The authors are former LA Times journalists, and it shows in the style. The story is built, piece by piece, from interviews with the secretive main character, family members, executives, retired laborers, washington lobbyists, and from records of legislative sausage-making and legal battles. The strength of the style is journalistic narrative drama and attention to detail, in stories about family feuds, boardroom battles, and immigrant sagas; and a fine eye for tragedies that passed un-noticed in the wider world; the babies who died of hunger in strikes, a 16-year old black farm worker without a license who died when the truck he was driving overturned, the Native Americans who remembered the once lush lake territory. As journalists in the muckraking tradition, the authors have a keen sense for corruption at petty and grand scales. The book’s weakness is a lack of systematic perspective on the social, political, and environmental context. The authors are Californians and have a strong feel for the background stories. They have opinions that shape the stories, and they state their conclusions explicitly at the end; plantation agriculture is by its nature bad for democracy, and the balance between commerce and environment has been drawn much too far towards commerce. But the authors’ style or knowledge shies away from the big picture.

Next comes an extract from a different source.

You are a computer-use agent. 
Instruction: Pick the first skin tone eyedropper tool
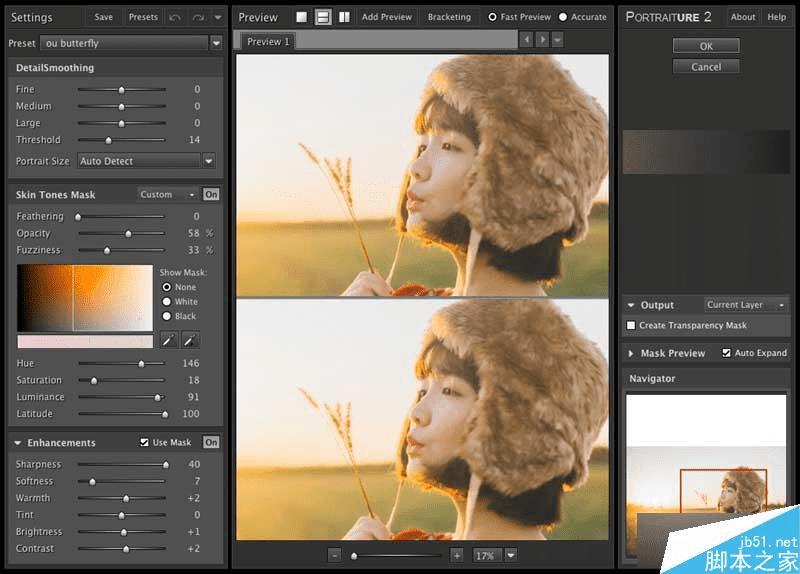coord(169,341)
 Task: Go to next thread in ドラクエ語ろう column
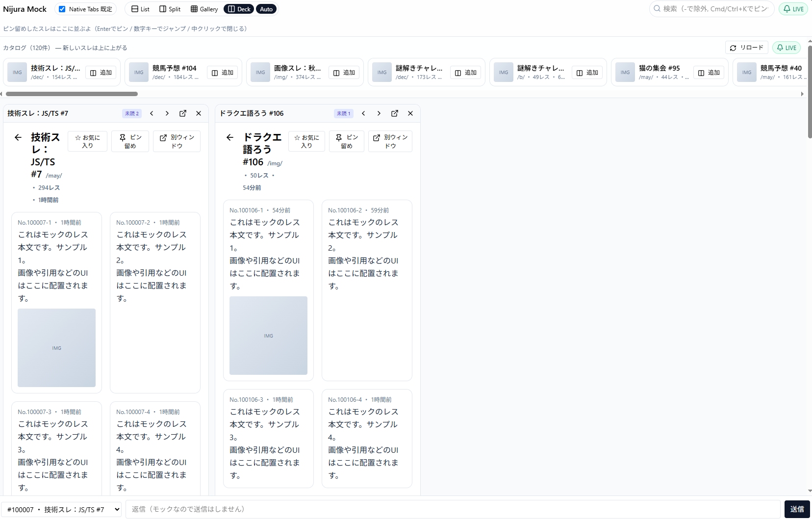[379, 113]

Conclusions for peterme: I strongly recommend this book. Excellent in sweep, drama and detail. I bought the book wanting to learn more about California’s agribusiness giants, and their role in politics, environment, society, and the book satisfied those goals.

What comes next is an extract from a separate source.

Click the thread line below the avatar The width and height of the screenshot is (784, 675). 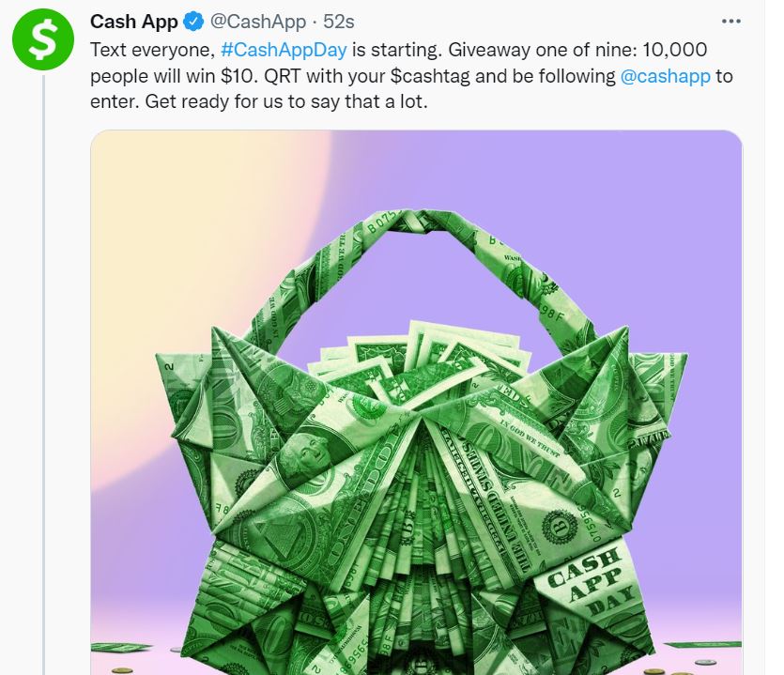43,375
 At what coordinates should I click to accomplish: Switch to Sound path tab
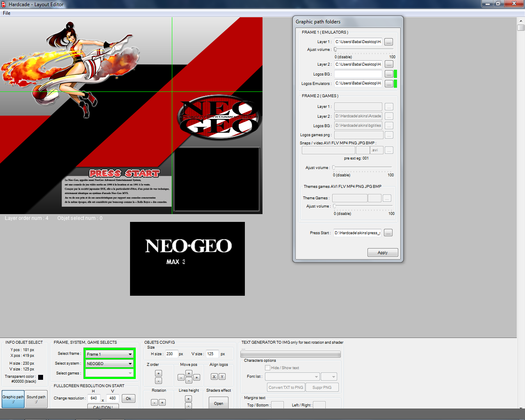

The book also got me thinking more about cotton. I prefer to buy produce local and organic where possible, but hadn’t given too much thought about fabric. Given the environmental cost of cotton, perhaps I should go for organic cotton too. But where farmers market food is a good value in high season, and the quality is astoundingly great, organic cotton staples seem to be 4x the price of conventional, the selection is skimpy, and the quality, hard to say. Organic cotton seems to be at an earlier stage of market maturity than organic food, which was pricy and scrawny 20 years ago. Being an early adopter will help grow the market.

Citrus: A History

What was most interesting to me about Citrus: A History was not any of these main threads of the story: origins in Asia, spread by Jewish and Arab trade and settlement in Europe, its spread the the New World with colonialism and slavery, the connection to real estate empires in Florida and California. Other intriguing sections of the book include a citrus grower in the Carribbean who was a pioneer in the anti-slavery movement, and the role of citrus crate art in promoting the myth of California. But what was most interesting to me about the book is its premature victory hymn to the triumph of industrial agriculture.

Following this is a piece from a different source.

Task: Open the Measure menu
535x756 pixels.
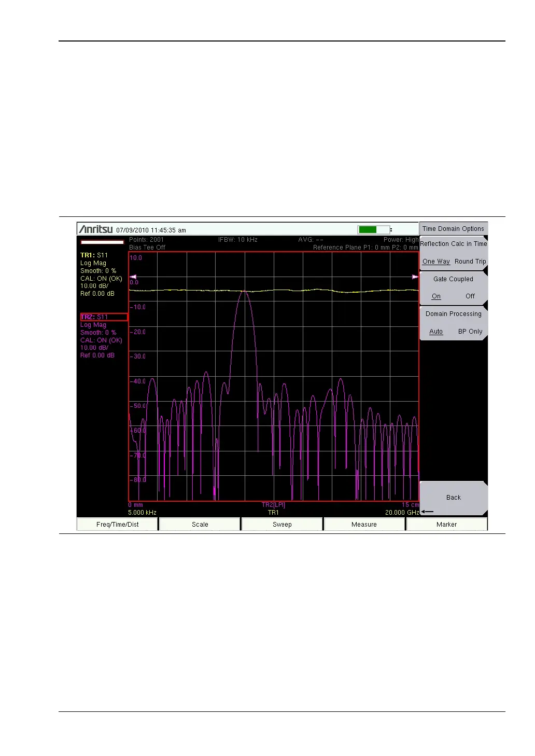Action: click(364, 525)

The author, Pierre Laszlo, is an emeritus chemistry professor, and he is attracted to the stories of the early and mid-20th century government scientists who innovated in finding and developing new strains of citrus and growing methods. Without irony or caveat, he praises the great California irrigation projects that send Northern California’s water through the Sacramento/San Joaquin delta into the Central Valley, to feed vast citrus plantations. If a dedicated policy and scientific program was able to create today’s monoculture agricultural empires, a different policy and scientific research could create different, and more sustainable results.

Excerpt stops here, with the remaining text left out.